Please, without any pictures, set down exactly the part of the listing below that opens with the line containing "Click the Configuración gear icon" and closes with the line containing "This screenshot has height=892, width=1582.".

| THE DATA |
———

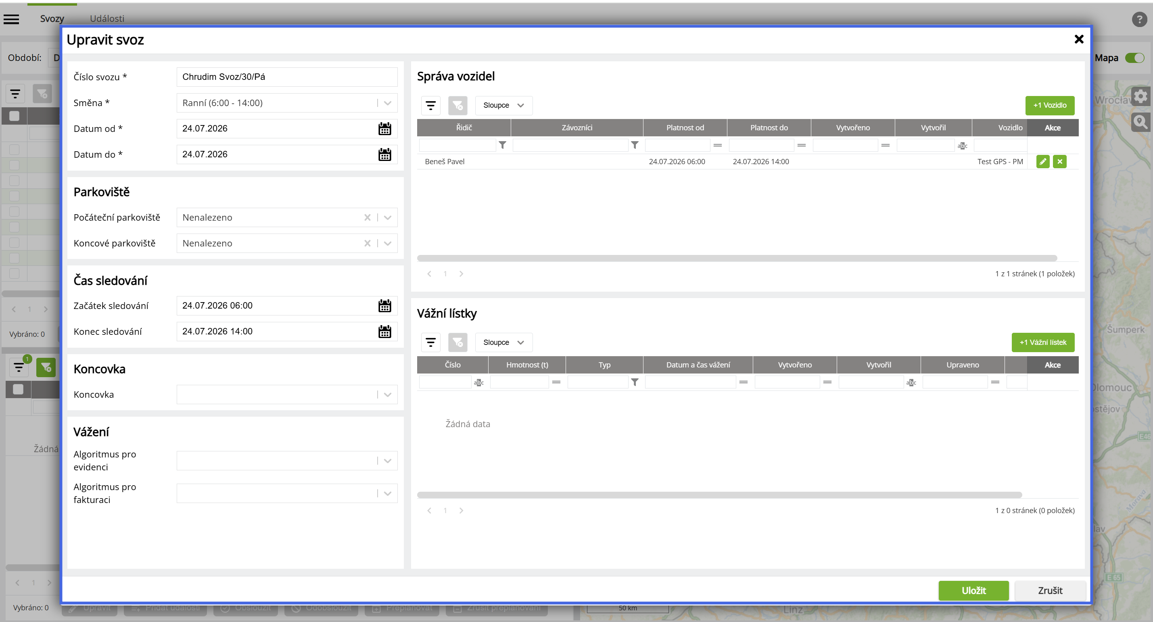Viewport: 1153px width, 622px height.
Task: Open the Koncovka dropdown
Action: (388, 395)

———

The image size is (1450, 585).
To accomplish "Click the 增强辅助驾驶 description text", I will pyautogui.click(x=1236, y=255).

———

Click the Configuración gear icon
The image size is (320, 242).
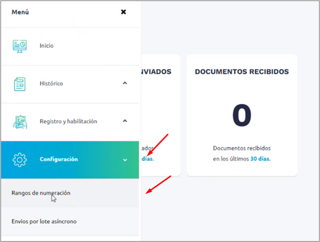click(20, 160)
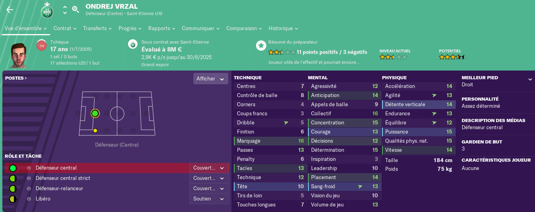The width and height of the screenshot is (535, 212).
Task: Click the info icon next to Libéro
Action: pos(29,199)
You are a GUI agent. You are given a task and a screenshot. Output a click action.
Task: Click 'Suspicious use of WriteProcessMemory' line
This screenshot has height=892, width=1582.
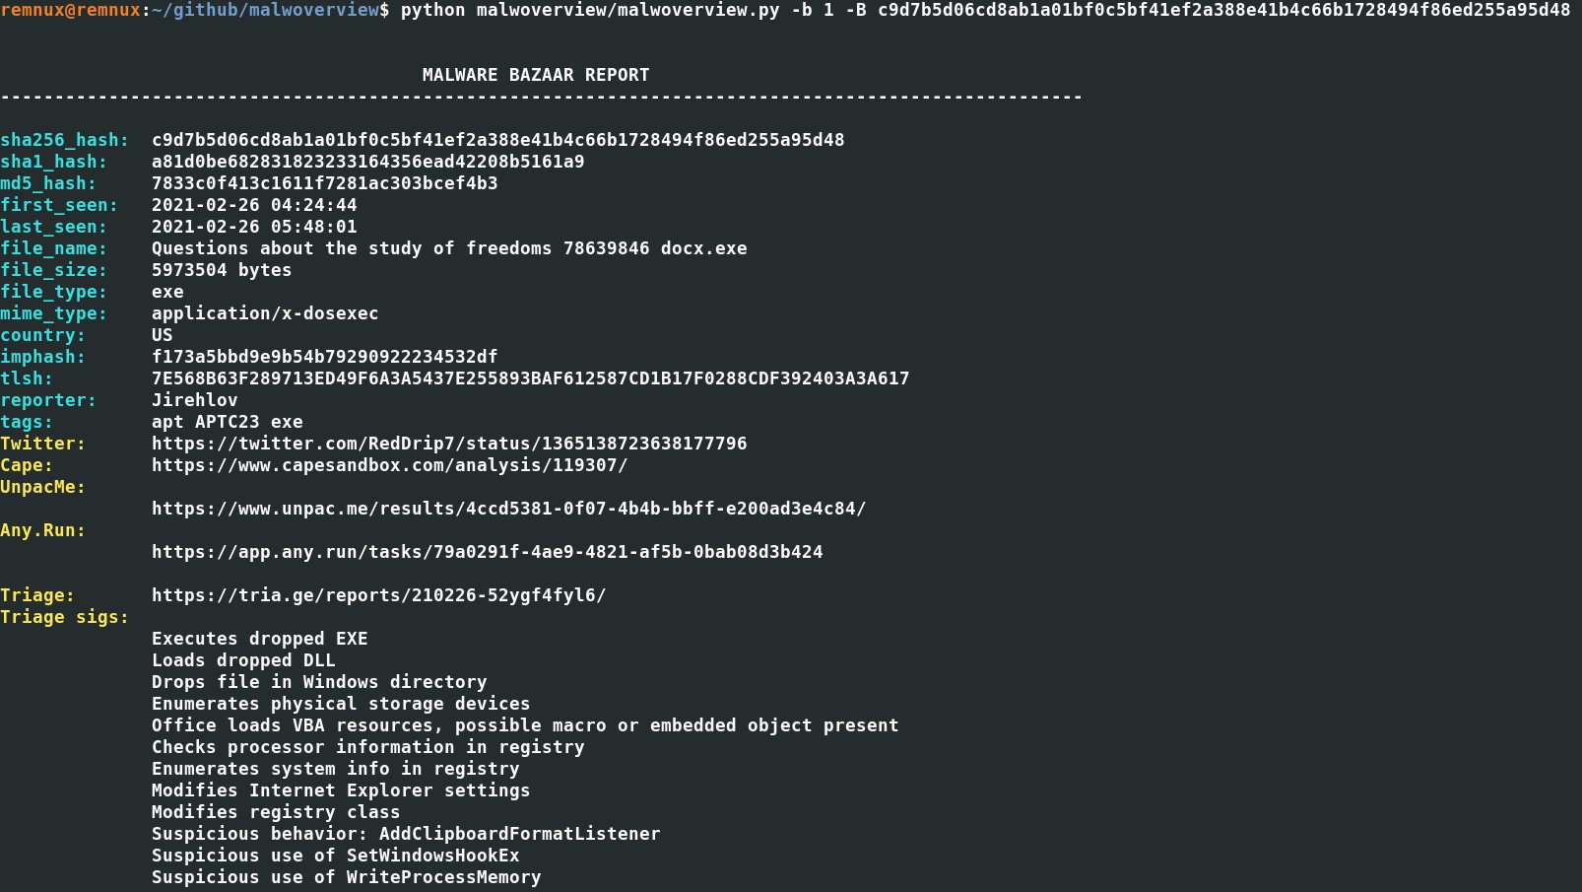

———

| ANSWER BELOW |
Click the Configuración gear icon
The image size is (320, 242).
click(20, 160)
The width and height of the screenshot is (535, 212).
Task: Click the info icon next to Libéro
Action: pos(29,199)
You are a GUI agent. You are given a task and a screenshot. Output a click action.
Task: Click 'Suspicious use of WriteProcessMemory' line
This screenshot has height=892, width=1582.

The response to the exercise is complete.